Kabar yang menyebut posisi Maruf Amin sebagai calon presiden nomor urut 01 akan diganti ramai diperbincangkan. Maruf Amin diisukan ak...
Kabar yang menyebut posisi Maruf Amin sebagai calon presiden nomor urut 01 akan diganti ramai diperbincangkan.
Maruf Amin diisukan akan digantikan oleh Basuki Tjahaja Purnawa alias Ahok.
Mantan Ketua Mahkamah Konstitusi Mahfud MD akhirnya buka suara, menanggapi permasalahan tersebut.
Mahfud MD kemudian membeberkan alasan Ahok tak mungkin menjadi wakil presiden mendampingi Jokowi apabila terpilih di Pilpres 2019.
Hal tersebut disampaikan Mahfud MD saat menjadi narasumber di acara Kompas Petang, pada Sabtu (16/2/2019).
Awalnya Mahfud MD menjelaskan isu yang beredar di masyarakat terkait penggatian Maruf Amin sebagai cawapres Jokowi.
Isu yang pertama menurut Mahfud MD adalah Maruf Amin digantikan Ahok sebelum Pilpres 2019, 17 April mendatang.

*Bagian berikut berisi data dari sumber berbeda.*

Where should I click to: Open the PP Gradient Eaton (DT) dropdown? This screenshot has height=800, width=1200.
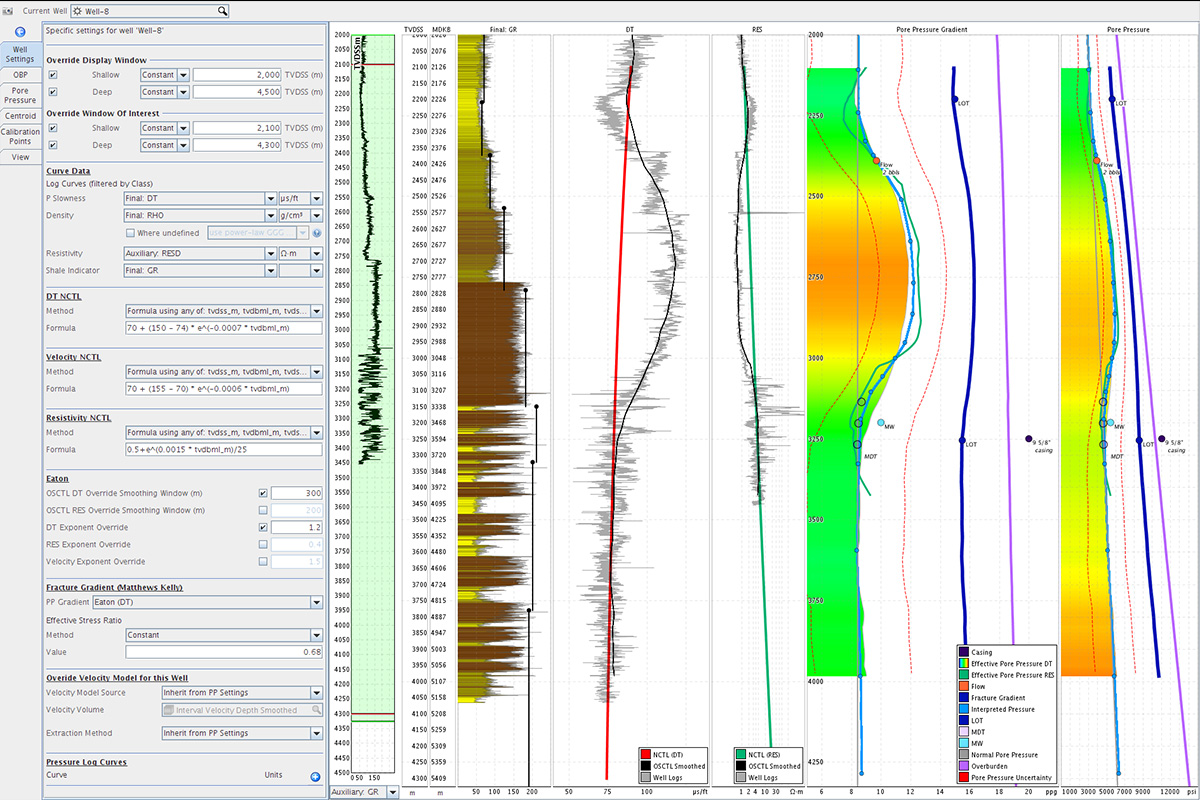(316, 603)
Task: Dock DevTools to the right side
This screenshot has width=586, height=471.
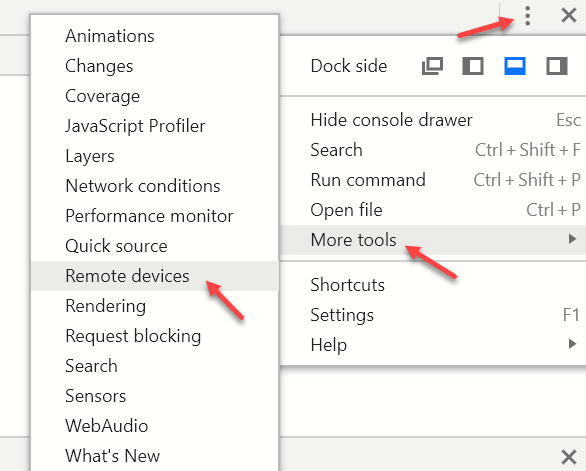Action: click(x=556, y=66)
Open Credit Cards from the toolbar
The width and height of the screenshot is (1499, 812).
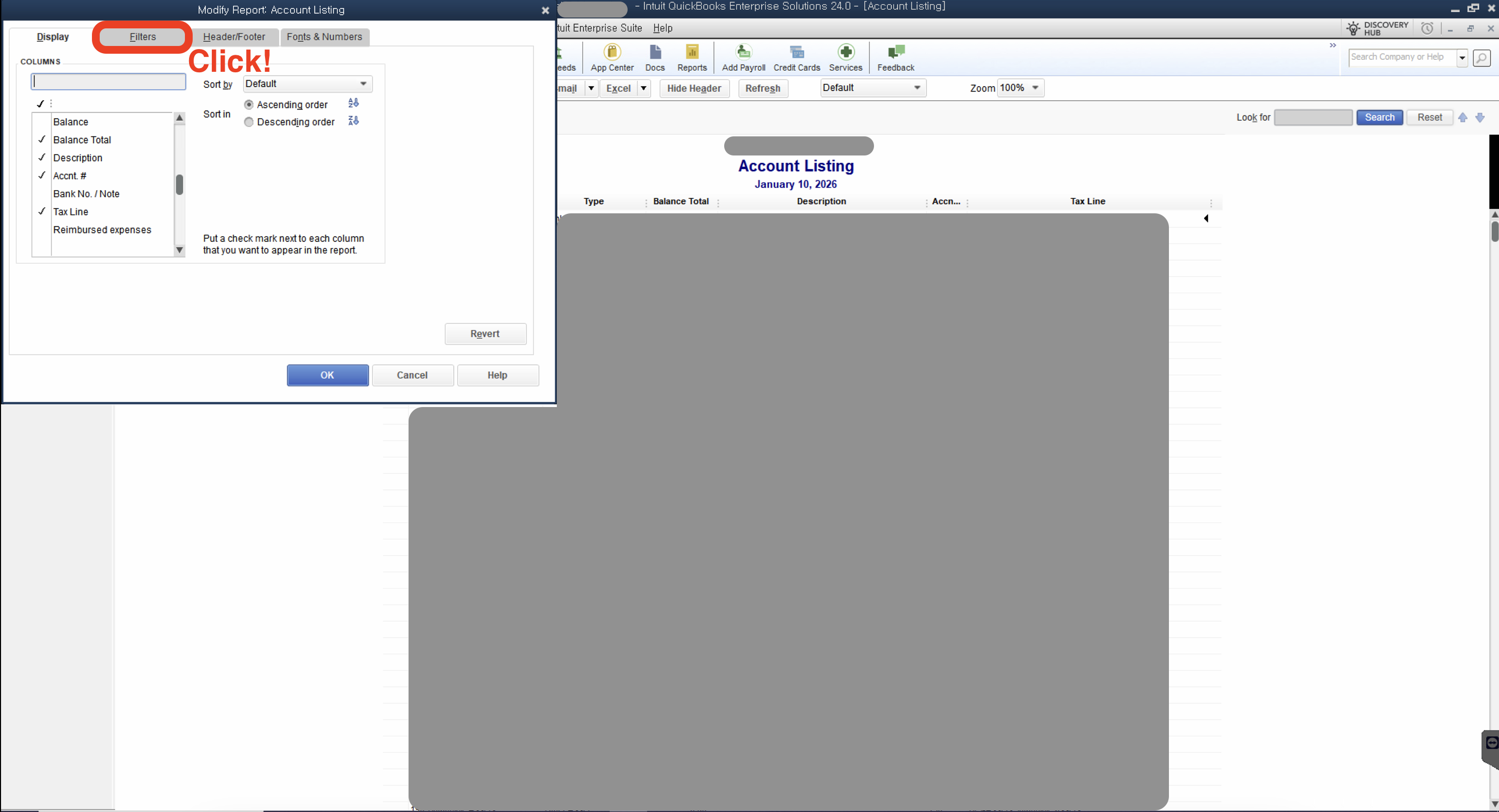797,57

Isu kedua Mahfud MD mengatakan Maruf Amin digantikan Ahok setelah Jokowi menang di Pilpres 2019, sehingga ketua MUI itu disebut hanya dijadikan sebagai alat untuk mendulang suara.
"Yang berkembang di masyarakatkan seperti ini, satu Maruf Amin akan diganti sebelum Pilpres diganti dengan Ahok, yang kedua nanti bukan sebelum Pilpres tetapi sudah jadi presiden, sehingga Maruf hanya untuk mendulang suara," jelas Mahfud MD dikutip dari Kompas TV.
Mahfud MD menegaskan kedua isu tersebut tidak mungkin terjadi secara hukum.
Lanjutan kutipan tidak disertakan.